Extrait du document ▸
+++++

Interview «On m’a fait savoir qu’il n’était pas convenable que je critique le pape»

Silvana Guanziroli et Markus Wanderl

13.3.2019

Luc Humbel est depuis 2016 le plus haut catholique élu démocratiquement en Suisse. L’Eglise nationale est organisée selon un double système. Luc Humbel est responsable du domaine du droit public.
Luc Humbel est depuis 2016 le plus haut catholique élu démocratiquement en Suisse. L’Eglise nationale est organisée selon un double système. Luc Humbel est responsable du domaine du droit public.
Giorgio von Arb

Minée par les scandales d’abus sexuels, les accusations de misogynie et les déclarations de certains prélats, l’Eglise catholique traverse une mauvaise passe. Pour «Bluewin», Luc Humbel, le plus haut catholique élu démocratiquement du pays, parle sans détour.

L’avocat argovien Luc Humbel est depuis 2016 à la tête des organisations ecclésiastiques cantonales de Suisse. En tant que président de la Conférence centrale catholique romaine de Suisse, il est responsable des domaines relevant du droit public ecclésiastique. Qu’il s’agisse de l’utilisation de l’argent des impôts, mais aussi des commentaires de l’Eglise ou des doléances, tout finit sur son bureau.

Alors que le Vatican a dû tenir un sommet consacré à la lutte contre les abus sexuels suite à la pression publique, la tâche n’est pas facile. C’est dans son cabinet d’avocats à Brugg, dans le canton d’Argovie, que le juriste, également connu du public pour avoir représenté les victimes dans l’affaire du quadruple meurtre de Rupperswil, répond aux questions de la rédaction de «Bluewin».

Monsieur Humbel, il y a deux semaines, les hauts dignitaires se sont réunis à Rome pour le sommet consacré à la lutte contre les abus sexuels. Bien que l’on en ait beaucoup parlé, aucune mesure concrète n’a été décidée. Des victimes dans le monde entier ont exprimé leur déception. Qu’avez-vous à dire à ce sujet?

Mon premier réflexe est d’être moi aussi déçu. Je comprends chaque membre de l’Eglise catholique qui doute de l’institution. Selon moi, la prise de conscience du fait que le système s’est protégé – et ce, aux dépens des plus faibles – constitue le point le plus dévastateur. L’Eglise a perdu une grande partie de sa crédibilité à cause de ces incidents. Et pour une institution qui accorde à la foi une place centrale, c’est vraiment une situation difficile.

Qu’est-ce que cela signifie en conséquence pour l’Eglise catholique en général et pour l’Eglise nationale en Suisse en particulier?

Nous faisons face à une immense épreuve. Nous devons regagner cette crédibilité perdue. En Suisse, cependant, nous avons en grande partie fait notre travail en matière d’agressions sexuelles. J’oserais dire que nous sommes en avance sur le monde entier en la matière: dès que des soupçons concrets apparaissent, l’Eglise dépose une plainte et transmet le dossier aux autorités pénales. Nous avons ouvert des archives et des dossiers et nous avons créé un fonds qui garantit également aux victimes dont le cas est prescrit le droit de prétendre à une indemnisation.

+++++

[Enregistrements issus d'une source de données]
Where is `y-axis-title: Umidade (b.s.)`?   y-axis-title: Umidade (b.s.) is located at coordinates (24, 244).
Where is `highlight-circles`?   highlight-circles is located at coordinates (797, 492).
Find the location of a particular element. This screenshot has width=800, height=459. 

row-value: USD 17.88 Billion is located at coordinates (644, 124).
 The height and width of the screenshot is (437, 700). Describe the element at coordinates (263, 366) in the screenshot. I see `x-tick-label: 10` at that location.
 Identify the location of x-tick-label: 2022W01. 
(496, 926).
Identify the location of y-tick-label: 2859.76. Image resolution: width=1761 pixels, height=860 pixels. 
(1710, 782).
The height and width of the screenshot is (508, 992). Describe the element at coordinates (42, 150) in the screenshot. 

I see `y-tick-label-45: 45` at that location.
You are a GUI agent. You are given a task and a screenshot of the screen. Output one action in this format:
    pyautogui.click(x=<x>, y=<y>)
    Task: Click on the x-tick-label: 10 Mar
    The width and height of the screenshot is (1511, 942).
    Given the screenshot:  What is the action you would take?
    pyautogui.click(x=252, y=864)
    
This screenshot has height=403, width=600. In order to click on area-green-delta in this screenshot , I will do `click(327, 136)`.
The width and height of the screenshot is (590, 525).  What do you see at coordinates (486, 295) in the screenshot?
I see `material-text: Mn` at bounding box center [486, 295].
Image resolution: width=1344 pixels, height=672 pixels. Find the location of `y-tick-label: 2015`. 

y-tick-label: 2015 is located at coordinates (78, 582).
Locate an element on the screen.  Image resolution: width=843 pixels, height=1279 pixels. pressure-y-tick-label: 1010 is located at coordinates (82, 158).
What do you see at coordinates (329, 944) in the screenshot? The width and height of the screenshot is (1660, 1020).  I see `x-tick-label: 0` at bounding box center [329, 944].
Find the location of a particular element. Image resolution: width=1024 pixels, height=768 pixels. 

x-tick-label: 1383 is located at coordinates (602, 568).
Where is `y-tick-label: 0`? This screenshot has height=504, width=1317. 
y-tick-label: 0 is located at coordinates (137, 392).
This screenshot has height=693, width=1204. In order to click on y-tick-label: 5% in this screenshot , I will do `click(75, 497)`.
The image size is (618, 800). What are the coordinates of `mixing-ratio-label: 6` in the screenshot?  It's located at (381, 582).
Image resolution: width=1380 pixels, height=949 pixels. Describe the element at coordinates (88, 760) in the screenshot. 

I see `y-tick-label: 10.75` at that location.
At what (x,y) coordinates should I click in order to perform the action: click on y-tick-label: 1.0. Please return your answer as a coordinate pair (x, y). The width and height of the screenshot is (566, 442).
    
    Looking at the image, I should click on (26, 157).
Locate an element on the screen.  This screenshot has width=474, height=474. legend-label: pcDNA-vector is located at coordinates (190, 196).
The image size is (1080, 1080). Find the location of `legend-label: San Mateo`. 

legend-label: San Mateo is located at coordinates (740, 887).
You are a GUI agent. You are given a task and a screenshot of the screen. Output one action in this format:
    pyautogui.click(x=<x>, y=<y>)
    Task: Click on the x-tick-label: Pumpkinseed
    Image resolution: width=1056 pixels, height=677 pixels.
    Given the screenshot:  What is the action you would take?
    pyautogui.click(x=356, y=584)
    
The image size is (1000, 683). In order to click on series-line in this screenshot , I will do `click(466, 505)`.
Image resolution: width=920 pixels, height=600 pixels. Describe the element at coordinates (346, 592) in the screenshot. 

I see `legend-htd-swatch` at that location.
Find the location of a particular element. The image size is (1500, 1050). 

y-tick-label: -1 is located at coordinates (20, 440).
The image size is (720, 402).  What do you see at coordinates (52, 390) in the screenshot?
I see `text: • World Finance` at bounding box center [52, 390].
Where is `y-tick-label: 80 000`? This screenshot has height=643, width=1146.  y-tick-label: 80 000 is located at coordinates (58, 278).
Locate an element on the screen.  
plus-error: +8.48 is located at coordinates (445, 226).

+++++

Consignes de l'exercice ▸
• a. D'après l'entretien, depuis quelle année Luc Humbel est-il le plus haut catholique élu démocratiquement en Suisse ?
• b. Recopiez à l'identique les rangées, depuis la toute première jusqu'à la ligne contenant « y-tick-label: 0 is », celle-ci comprise.
Les rangées n'ont aucun rapport avec l'entretien.

Réponses par consigne ▸
• a. Depuis 2016.

• b.
Where is `y-axis-title: Umidade (b.s.)`?   y-axis-title: Umidade (b.s.) is located at coordinates (24, 244).
Where is `highlight-circles`?   highlight-circles is located at coordinates (797, 492).
Find the location of a particular element. This screenshot has width=800, height=459. 

row-value: USD 17.88 Billion is located at coordinates (644, 124).
 The height and width of the screenshot is (437, 700). Describe the element at coordinates (263, 366) in the screenshot. I see `x-tick-label: 10` at that location.
 Identify the location of x-tick-label: 2022W01. 
(496, 926).
Identify the location of y-tick-label: 2859.76. Image resolution: width=1761 pixels, height=860 pixels. 
(1710, 782).
The height and width of the screenshot is (508, 992). Describe the element at coordinates (42, 150) in the screenshot. 

I see `y-tick-label-45: 45` at that location.
You are a GUI agent. You are given a task and a screenshot of the screen. Output one action in this format:
    pyautogui.click(x=<x>, y=<y>)
    Task: Click on the x-tick-label: 10 Mar
    The width and height of the screenshot is (1511, 942).
    Given the screenshot:  What is the action you would take?
    pyautogui.click(x=252, y=864)
    
This screenshot has height=403, width=600. In order to click on area-green-delta in this screenshot , I will do `click(327, 136)`.
The width and height of the screenshot is (590, 525).  What do you see at coordinates (486, 295) in the screenshot?
I see `material-text: Mn` at bounding box center [486, 295].
Image resolution: width=1344 pixels, height=672 pixels. Find the location of `y-tick-label: 2015`. 

y-tick-label: 2015 is located at coordinates (78, 582).
Locate an element on the screen.  Image resolution: width=843 pixels, height=1279 pixels. pressure-y-tick-label: 1010 is located at coordinates (82, 158).
What do you see at coordinates (329, 944) in the screenshot? The width and height of the screenshot is (1660, 1020).  I see `x-tick-label: 0` at bounding box center [329, 944].
Find the location of a particular element. Image resolution: width=1024 pixels, height=768 pixels. 

x-tick-label: 1383 is located at coordinates (602, 568).
Where is `y-tick-label: 0`? This screenshot has height=504, width=1317. 
y-tick-label: 0 is located at coordinates (137, 392).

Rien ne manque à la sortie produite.